Security newsflash: Network intrusion detected & Investigation underway.

Overview:

  • We had a network intrusion the weekend.
  • Our Encrypted SIM service was not affected by this at all(its hosted abroad)
  • There has been no data loss on initial investigation & as a mitigation strategy we only keep the bare minimum anyway 
  • We are experiencing significant delays processing orders as all equipment required cleansing.
What is this about?
This is a security update to advise on a data breach discovered on Friday. Our network has been penetrated and the perpetrators have been hiding within the network, both monitoring our traffic & actively changing files. The attack is the most sophisticated I have seen.

Why have you not swept it under the carpet?
Whilst we have a legal obligation to disclose this; I am of the opinion most firms ignore this in the belief it will bring negative PR. However, having trained as a soldier & a keen martial artist I've come to firmly believe that your security is based on trusting the man next to you. The moment that trust slips then questions erode the security. SO in this instance our integrity must also show the bad with the good so you can make an informed decision.

I thought you didn't get hacked?!?
Due to our work, we are always higher value target than a regular firm. Credit where credit is due, our password policy of not recycling passwords and keeping them in a password safe slowed down the attacked by a magnitude of 100. Our strategic use of not keeping data & locking devices helped keep the attackers out.

How bad is it?
On the face of it, it sounds quite bad, however I can assure you our security precautions have slowed down the attack considerable meaning their final goal has been stopped and dangers mitigated.

Has any client data been lost?
At this stage it is too early to say however the patterns emerging appear to indicate that this is not the main focus.What we can advise is that we do not keep any client data in house beyond what is required to complete transactions i.e. contact details and address.We do not keep client data beyond what is absolutely necessary so client do not need to worry.

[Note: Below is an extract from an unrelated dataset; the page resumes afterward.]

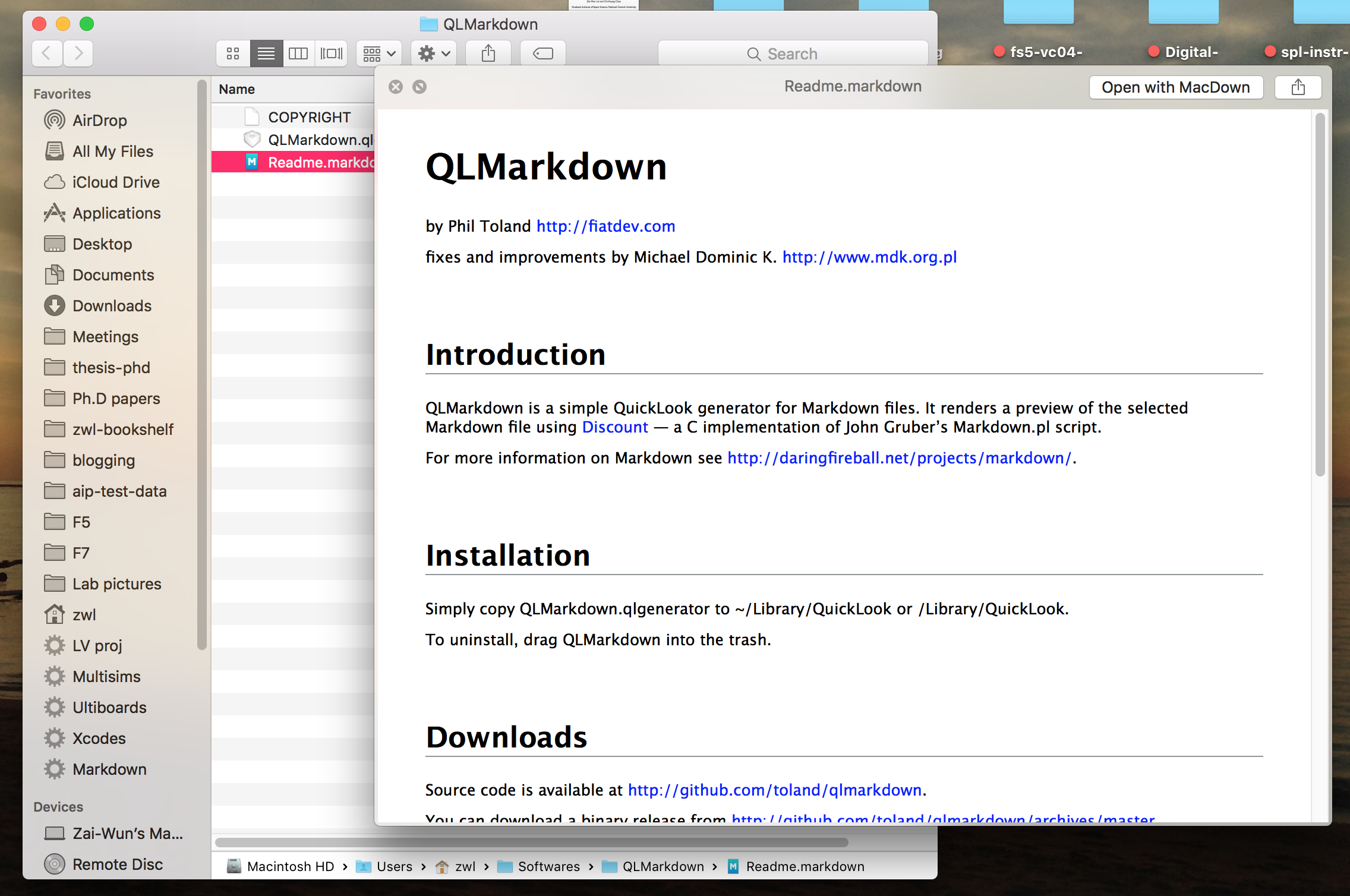Collapse the Devices sidebar section
1350x896 pixels.
click(58, 806)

Is there anything I need to be aware of?
We feel the biggest risk is scammers calling clients with offers of fake deals. Please ensure any calls or emails from us are genuine before conducting business.

Wow-how did this happen?
Initially investigations have indicated the hackers compromised our router before moving onto our computers (and making use of a novel vulnerability on Dells Diagnostics tool). ONce of system was breached, it appears they  reprogrammed the router to push malware onto near by. 

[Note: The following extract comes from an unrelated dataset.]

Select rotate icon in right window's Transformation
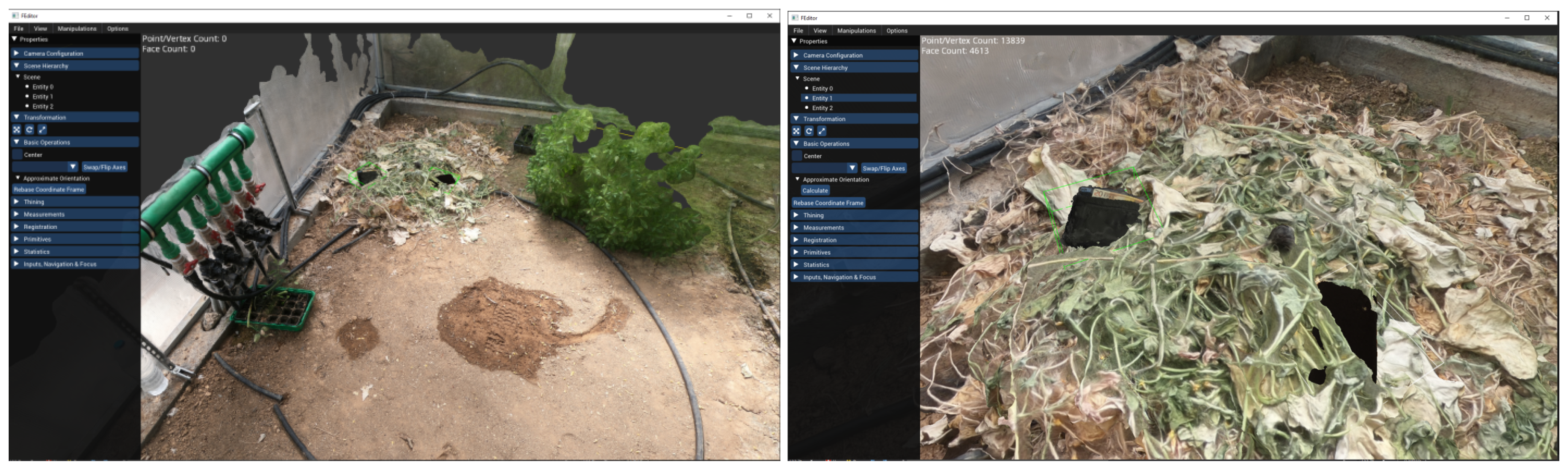The width and height of the screenshot is (1568, 469). (809, 131)
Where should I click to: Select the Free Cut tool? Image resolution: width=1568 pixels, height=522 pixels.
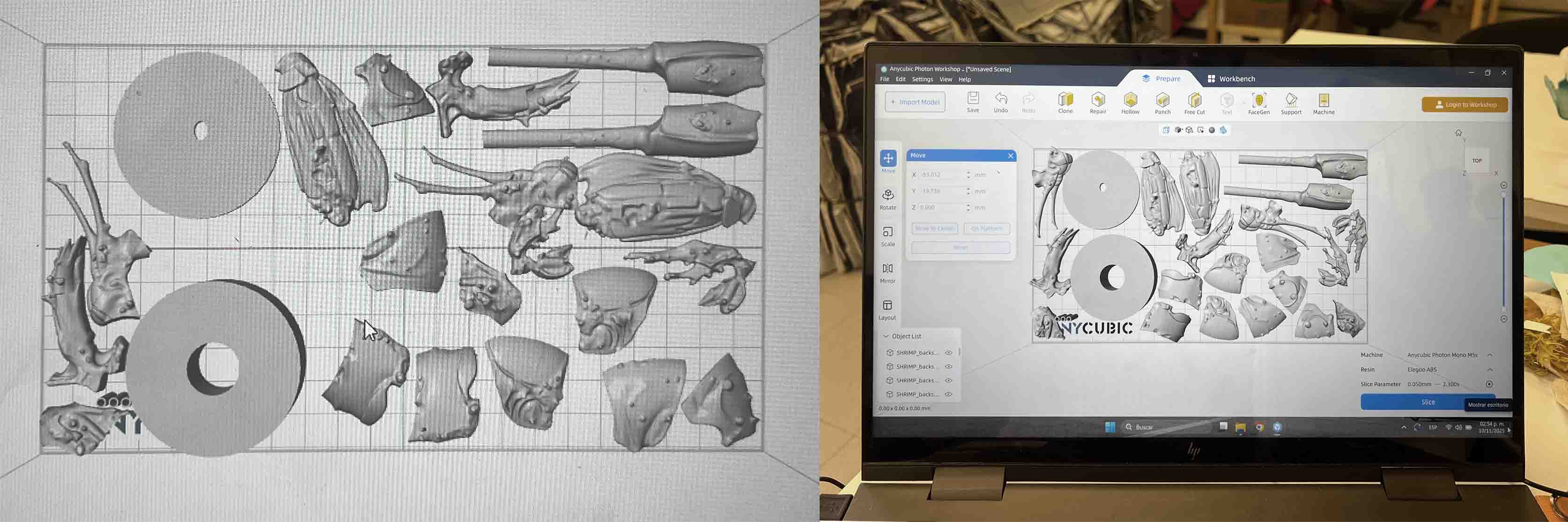(1194, 100)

What are we doing about it?
We are operating at a limited rate just now whilst we investigate the attack. On initial discovery we removed all infected devices from the network and then most of the network too. Whilst the damage has been reasonable to moderate (due to how time consuming it was)

Due to the scale of the attack plus the unknown variables I am making forensic copies of all drives & retiring the comprised network. Regarding our working machines; we have removed all hard drives and will replace them to ensure a secondary attack doesn't happen through malignant files lying dormant.

Final thoughts on the topic:
No client orders have been impacted by this but delays have occurd in manufacting. Please get in touch should you have any further concerns. 

Lastly, we are seeking the help of hackers & other brainiac clients working on the side of god to assist to assist in establishing the attack origins - thankfully, we keep good relations with the "red team" & should evidence point to another firm we will pursue the matter using all channels available to us.